The first group, selected as the control, remained untreated without any exposure to either the analyte or probe. The second group of plants was treated with heavy metals (10⁻³ M) for 12 hours. The third group was treated with a low concentration of the synthesized N-CQDs (10⁻³ M) for 12 hours following a prior 12-hour exposure to heavy metals at a concentration of 10⁻³ M. The fourth set was treated with a low dose of CO (10⁻³ M) for 12 hours after treatment with heavy metals (10⁻³ M) and N-CQDs (10⁻³ M) for 12 hours each.

Once all the treatment phases were finished, thin transverse sections were cut from both the embryonic roots and seeds of untreated and treated black chickpeas and mung beans. These slices were placed in watch glasses containing an equal mixture of double-distilled water and glycerol. The sections were then gently moved onto glass slides and covered with cover slips, allowing for examination using a confocal microscope.

A Leica TCS SP8 laser scanning confocal microscope system was used to capture confocal microscopic images. LasX software facilitated analysis of the images obtained through section scanning. A blue channel filter was employed with an excitation wavelength of 320 nm and an emission wavelength of 390 nm. The images were captured at a magnification of 10×.

Results and discussion

Morphological analysis

The TEM images presented in Fig. 1A highlight the spherical morphology of N-CQDs, with particles exhibiting a uniform dispersion and the absence of visible agglomeration. The distribution of particle sizes for N-CQDs is found to range from 1.1 to 3.3 nm, with an average diameter of around 2.1 nm, which aligns with the DLS data depicted in Fig. 1B. Furthermore, the high-resolution TEM (HRTEM) image presented as an inset in Fig. 1A reveals distinct lattice fringes in numerous particles, confirming their crystalline structure with a lattice spacing measured at 0.1867 nm. This crystalline characteristic was further validated by the circular ring pattern observed in the selected area electron diffraction (SAED) image shown in Fig. 1C.²²

Fig. 1 (A) TEM (inset: HRTEM) image, (B) DLS analysis, (C) SAED analysis, (D) FT-IR spectra, (E) EDX data and (F) XPS survey spectra of N-CQDs.

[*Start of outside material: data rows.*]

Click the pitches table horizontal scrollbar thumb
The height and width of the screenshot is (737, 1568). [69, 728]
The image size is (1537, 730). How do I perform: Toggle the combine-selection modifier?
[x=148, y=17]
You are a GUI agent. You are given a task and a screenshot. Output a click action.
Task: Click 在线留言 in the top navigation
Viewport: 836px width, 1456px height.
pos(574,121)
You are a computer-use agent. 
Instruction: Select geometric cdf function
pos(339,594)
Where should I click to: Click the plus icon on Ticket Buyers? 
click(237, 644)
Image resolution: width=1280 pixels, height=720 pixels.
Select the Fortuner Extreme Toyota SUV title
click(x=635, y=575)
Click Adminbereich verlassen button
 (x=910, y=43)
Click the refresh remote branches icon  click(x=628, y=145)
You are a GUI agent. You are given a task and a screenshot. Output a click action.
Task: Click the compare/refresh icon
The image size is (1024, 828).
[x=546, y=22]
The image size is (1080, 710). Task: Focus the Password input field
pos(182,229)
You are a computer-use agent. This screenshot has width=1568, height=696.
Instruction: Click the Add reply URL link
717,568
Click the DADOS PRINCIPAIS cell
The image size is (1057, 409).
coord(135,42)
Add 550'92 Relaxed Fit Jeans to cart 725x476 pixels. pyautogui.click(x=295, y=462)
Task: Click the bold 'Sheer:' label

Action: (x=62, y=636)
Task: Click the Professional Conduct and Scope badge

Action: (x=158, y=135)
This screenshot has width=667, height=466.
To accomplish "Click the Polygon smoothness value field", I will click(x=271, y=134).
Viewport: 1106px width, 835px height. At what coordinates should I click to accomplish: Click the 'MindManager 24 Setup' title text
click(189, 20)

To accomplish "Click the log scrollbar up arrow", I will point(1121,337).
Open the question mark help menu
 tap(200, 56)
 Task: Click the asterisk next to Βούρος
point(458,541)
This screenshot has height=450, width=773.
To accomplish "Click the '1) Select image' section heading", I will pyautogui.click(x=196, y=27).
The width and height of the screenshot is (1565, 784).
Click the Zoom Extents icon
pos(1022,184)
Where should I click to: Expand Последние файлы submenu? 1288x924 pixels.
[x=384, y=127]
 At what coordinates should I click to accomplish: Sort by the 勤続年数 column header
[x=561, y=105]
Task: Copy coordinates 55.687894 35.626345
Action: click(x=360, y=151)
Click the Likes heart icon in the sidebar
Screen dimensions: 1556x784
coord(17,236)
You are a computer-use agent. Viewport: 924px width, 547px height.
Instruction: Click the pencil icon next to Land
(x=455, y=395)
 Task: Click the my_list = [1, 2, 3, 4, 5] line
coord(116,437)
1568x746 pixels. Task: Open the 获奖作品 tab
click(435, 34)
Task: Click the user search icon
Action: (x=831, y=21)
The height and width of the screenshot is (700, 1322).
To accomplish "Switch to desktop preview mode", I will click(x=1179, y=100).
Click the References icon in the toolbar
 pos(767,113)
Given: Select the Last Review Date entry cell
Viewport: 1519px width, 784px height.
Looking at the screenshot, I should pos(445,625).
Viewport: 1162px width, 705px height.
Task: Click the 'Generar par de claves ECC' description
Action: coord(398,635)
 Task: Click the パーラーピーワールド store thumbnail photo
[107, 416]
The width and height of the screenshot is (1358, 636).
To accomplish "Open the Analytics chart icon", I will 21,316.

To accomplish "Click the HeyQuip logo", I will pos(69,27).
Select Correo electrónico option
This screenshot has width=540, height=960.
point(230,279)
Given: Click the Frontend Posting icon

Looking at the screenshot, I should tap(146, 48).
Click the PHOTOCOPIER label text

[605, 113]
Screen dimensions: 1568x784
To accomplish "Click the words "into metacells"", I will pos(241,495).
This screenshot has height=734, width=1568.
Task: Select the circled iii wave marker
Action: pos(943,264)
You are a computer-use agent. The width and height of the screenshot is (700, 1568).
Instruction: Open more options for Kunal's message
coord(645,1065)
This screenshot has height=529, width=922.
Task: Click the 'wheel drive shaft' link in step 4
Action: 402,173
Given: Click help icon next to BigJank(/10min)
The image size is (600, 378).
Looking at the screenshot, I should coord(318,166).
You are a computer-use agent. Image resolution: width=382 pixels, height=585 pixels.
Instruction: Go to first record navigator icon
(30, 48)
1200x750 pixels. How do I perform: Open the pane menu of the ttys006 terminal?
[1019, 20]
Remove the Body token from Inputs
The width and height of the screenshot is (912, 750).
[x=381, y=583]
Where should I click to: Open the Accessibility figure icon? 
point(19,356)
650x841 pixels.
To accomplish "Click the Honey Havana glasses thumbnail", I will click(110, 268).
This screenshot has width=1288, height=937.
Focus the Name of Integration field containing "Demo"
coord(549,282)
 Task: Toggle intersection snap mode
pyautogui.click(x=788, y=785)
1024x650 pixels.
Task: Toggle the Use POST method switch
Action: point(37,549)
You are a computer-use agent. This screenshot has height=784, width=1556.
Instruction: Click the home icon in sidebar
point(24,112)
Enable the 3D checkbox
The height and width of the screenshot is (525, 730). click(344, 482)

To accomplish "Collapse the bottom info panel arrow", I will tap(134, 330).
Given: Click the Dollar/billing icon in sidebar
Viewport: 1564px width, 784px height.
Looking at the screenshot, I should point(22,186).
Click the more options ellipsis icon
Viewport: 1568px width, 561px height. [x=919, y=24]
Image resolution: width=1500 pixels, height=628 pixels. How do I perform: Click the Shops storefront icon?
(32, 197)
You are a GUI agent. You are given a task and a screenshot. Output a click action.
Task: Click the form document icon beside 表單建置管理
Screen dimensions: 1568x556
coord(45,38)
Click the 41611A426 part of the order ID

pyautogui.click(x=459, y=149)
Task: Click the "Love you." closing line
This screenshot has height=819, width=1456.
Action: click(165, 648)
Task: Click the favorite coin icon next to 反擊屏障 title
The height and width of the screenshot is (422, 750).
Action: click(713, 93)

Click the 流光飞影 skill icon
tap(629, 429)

Fig. 1D presents the results of FTIR spectroscopy, which was performed to elucidate the surface functional groups present in N-CQDs. The analysis reveals broad absorption bands observed in the 3100–3500 cm⁻¹ region, which are indicative of O–H and N–H vibrational modes. Furthermore, the absorption band located at 2914 cm⁻¹ can be attributed to C–H stretching vibrations. The spectral signals detected between 1640 and 1550 cm⁻¹ are associated with N–H bending vibrations, thereby confirming the presence of amino functional groups on the surface of N-CQDs. Notably, a characteristic peak observed at 1398 cm⁻¹ serves as evidence for nitrogen doping, specifically associated with C–N bond formation. Additionally, the absorption features identified in the range of 1000–1300 cm⁻¹ suggest the presence of C–O, C–N, and N–H bonds, further supporting the characterization of the functional groups on the N-CQD surface.^23–27 The interaction between CO and the surface groups of N-CQDs was further clarified with the generation of CO stretching frequency at 1965 cm⁻¹ (Fig. S2†). The shifts in absorption peaks indicate the formation of a ground-state complex between CO and these functional groups, which likely contributes to the fluorescence quenching mechanism. Also, the variations in peak intensity suggest alterations in the vibrational modes, potentially due to CO adsorption or bonding.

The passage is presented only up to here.